Philip Winwood eBook

This eBook from the Gutenberg Project consists of approximately 352 pages of information about Philip Winwood.

Philip Winwood eBook

This eBook from the Gutenberg Project consists of approximately 352 pages of information about Philip Winwood.

“You insolent wretch!” said Margaret, ready to cry with rage and confusion.

“This is outrageous,” ventured Mrs. Faringfield, daring to look her indignation at Ned.  “William, how can you tolerate such things said about your daughter?”

But Mr. Faringfield had been studying his daughter’s countenance all the while.  Alas for Margaret, she had never given pains to the art of dissimulation, or taken the trouble to learn hypocrisy, or even studied self-control:  a negligence common to beauties, who rely upon their charms to carry them through all emergencies without resort to shifts.  She was equal to a necessary lie that had not to be maintained with labour, or to a pretence requiring little effort and encountering no suspicion, but to the concealment of her feelings when she was openly put to the question, her powers were inadequate.  If ever a human face served its owner ill, by apparently confessing guilt, where only folly existed, Margaret’s did so now.

“What I may think of the rascal who says these things,” replied Mr.
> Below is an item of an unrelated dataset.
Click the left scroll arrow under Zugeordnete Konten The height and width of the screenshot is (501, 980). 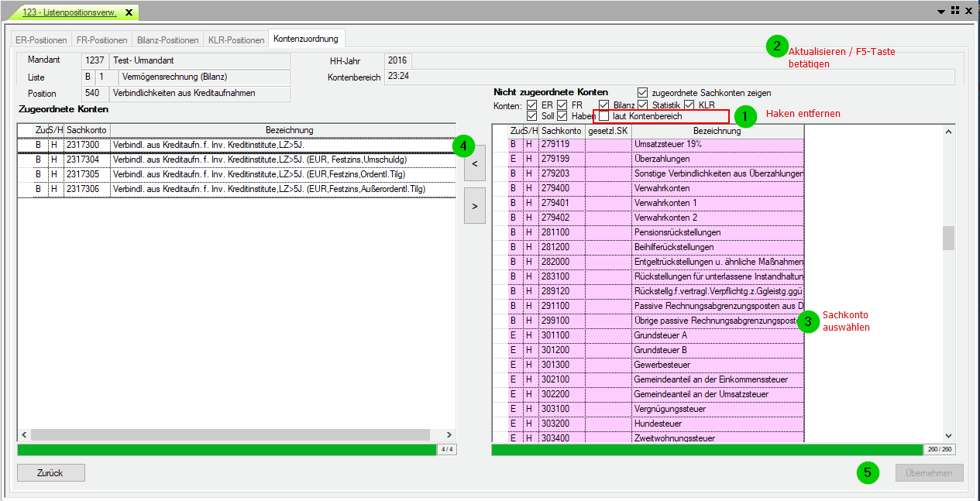23,435
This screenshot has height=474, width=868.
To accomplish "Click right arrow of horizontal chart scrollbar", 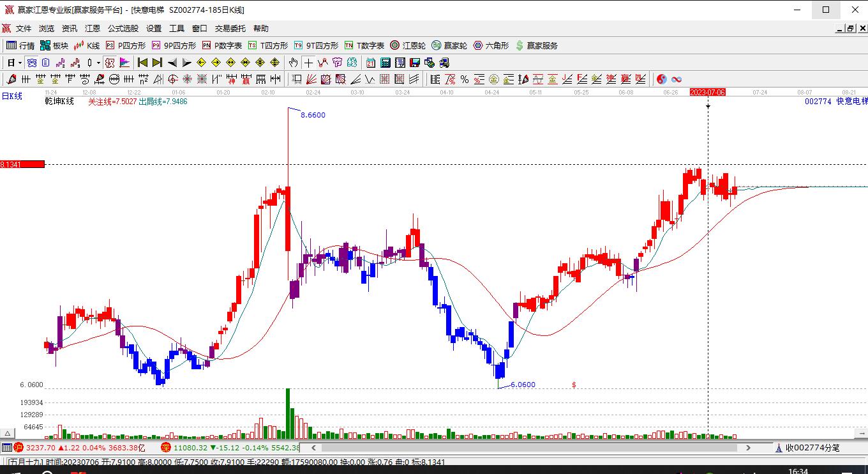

Faringfield, with the unnatural quietness that betrays a tumult of inward feelings, “I will tolerate them till I am sure they are false.”  His eyes were still fixed on Margaret.

“What!” said she, a little hysterically.  “Do you pay attention to the slanders of such a fellow?  To an accusation like that, made on the mere strength of a gentleman’s manner of mentioning me?”

“No, but I pay attention to your manner of receiving the accusation:  your telltale face, your embarrassment—­”

“’Tis my anger—­”

“There’s an anger of innocence, and an anger of guilt.  I would your anger had shown more of contempt than of confusion.”  Alas! he knew naught of half-guilt and its manifestations.

“How can you talk so?—­I won’t listen—­such insulting innuendoes!—­even if you are my father—­why, this knave himself says I betrayed Captain Falconer’s scheme:  how could he think that, if—­”

“That proves nothing,” said Ned, with a contemptuous grin.  “Women do unaccountable things.  A streak of repentance, maybe; or a lovers’ quarrel.  The point is, a woman like you wouldn’t have entered into a scheme like that, with a man like him, if there hadn’t already been a pretty close understanding of another kind.  Oh, I know your whole damn’ sex, begad!—­no offence to these other ladies.”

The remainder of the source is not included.